カルマは面白くなさそうだが、翔や桜花にとっては結構面白い。案外、穴場だったのかもしれないな、と翔は一人、そう思った。
「時期がもう少し遅ければ綺麗な紅葉が見られたかもしれませんね」
「時間が開けば、僕達でまた来ようか」
翔は少し残念そうにいう桜花に少しでもいいところを見せようと見栄をはった。今の翔には全く金銭的に余裕はないし、親の金に縋らなければ何もできない未成年ではあるが、愛する人を喜ばせたいという気持ちだけはもう一角の大人であった。
「カルマくん!今度は翔くん達がイチャイチャトークしてる!!」
「うん?多分、次のデートプランでも話しているんじゃないのか?あの二人は一緒に住んでるからお互いの家に遊びに行くことはないからな」
「カルマくん凄い!」
「もっと褒めて」
わ〜、と棒読みで煽てられ、拍手をされてご満悦だった。もうカルマがいいならそれでいいか。
「バレてしまいましたね」
「流石に京都まで追いかけては来ないけど、カルマは何でもやりそうだから少し怖いな」
「この話は家に帰ってからゆっくりすることにしましょうか。翔くんもお義父さん方に相談しないといけませんし」
「......わかってたのか」
「もちろんです。アルバイトをしていると言ってもそこまでの稼ぎはないでしょうから。私がわからないのはそのアルバイトで貯めたお金をどうしているのかだけです」
桜花が「変なことに使っていなければいいのですが」と母親のようなことを言う。過保護なのか、心配性なのか。その気持ちは嬉しい反面、その用途を桜花に言えないことを心苦しく思った。

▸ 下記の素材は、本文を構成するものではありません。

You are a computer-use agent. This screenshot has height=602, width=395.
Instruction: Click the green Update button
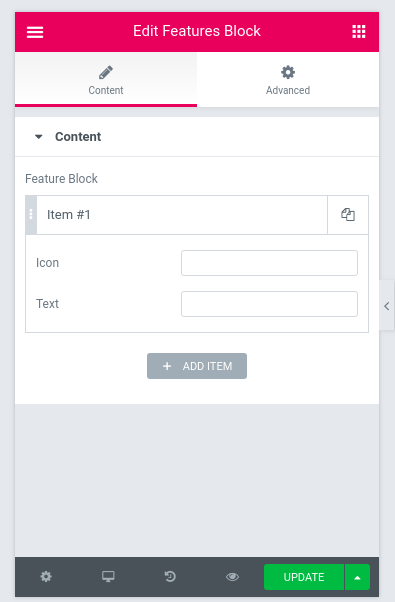click(x=304, y=577)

指輪代に消えていたバイト代だが、つい先日にそれは完遂した。完済だ。そう言うこともあって、実はもうお金が必要ということはないのだが、世の中の構造上、お金はどれだけあっても困らない。それどころかあればるほど、生活は余裕が生まれ、楽ができる。
翔はそこでまだもう少しだけアルバイトを続けることにしたのだ。来年は受験期なので流石にやめておこうとは思うが、この一年を頑張るだけでも結構な金額になるだろう。
「お金はどうしているのですか?」
「ちゃんと銀行に預けているよ?」
「そう言うことではありません。そのお金を何に使うつもりですか?」
「それは......秘密」
それは......新婚旅行代金。などともちろん言えるわけがない。
翔が今の内から頑張っていれば行こう、となった時に選択肢が広がるだろう。もちろん、このようなことを言えば「私も関わっているのですから、私もアルバイトを始めます」などと言い出しかねないので、翔は目的を黙秘権を行使して死守する必要があった。
「あ、甘い匂いがしたぞ」
「え?どこかでパン屋さんでもあるの?」
「いや、そういう物理的なやつじゃなくて、感覚的に」
「?」
蛍は可愛らしく首を捻るだけだったが、翔は内心で冷や汗をかきまくっていた。どうしてこう言う時だけこんなに察しがいいんだ、と心の中で毒づく。幸いにも桜花は蛍と同じように首を傾げていたのでカルマの言葉の意図することを分かってはいないようだった。
「さぁ、次に行こうか」
「やっぱりそうか。翔!何を隠している」
「......いえ、何も」
「本当にぃ?」
「......部屋で話したんでいいか?」
「「ぶぅ〜」」
美少女二人が普段見せないようなぶーたれた顔をしていたので翔とカルマは驚きのあまり言葉を失った後、どうしようもなく可笑しくて笑ってしまった。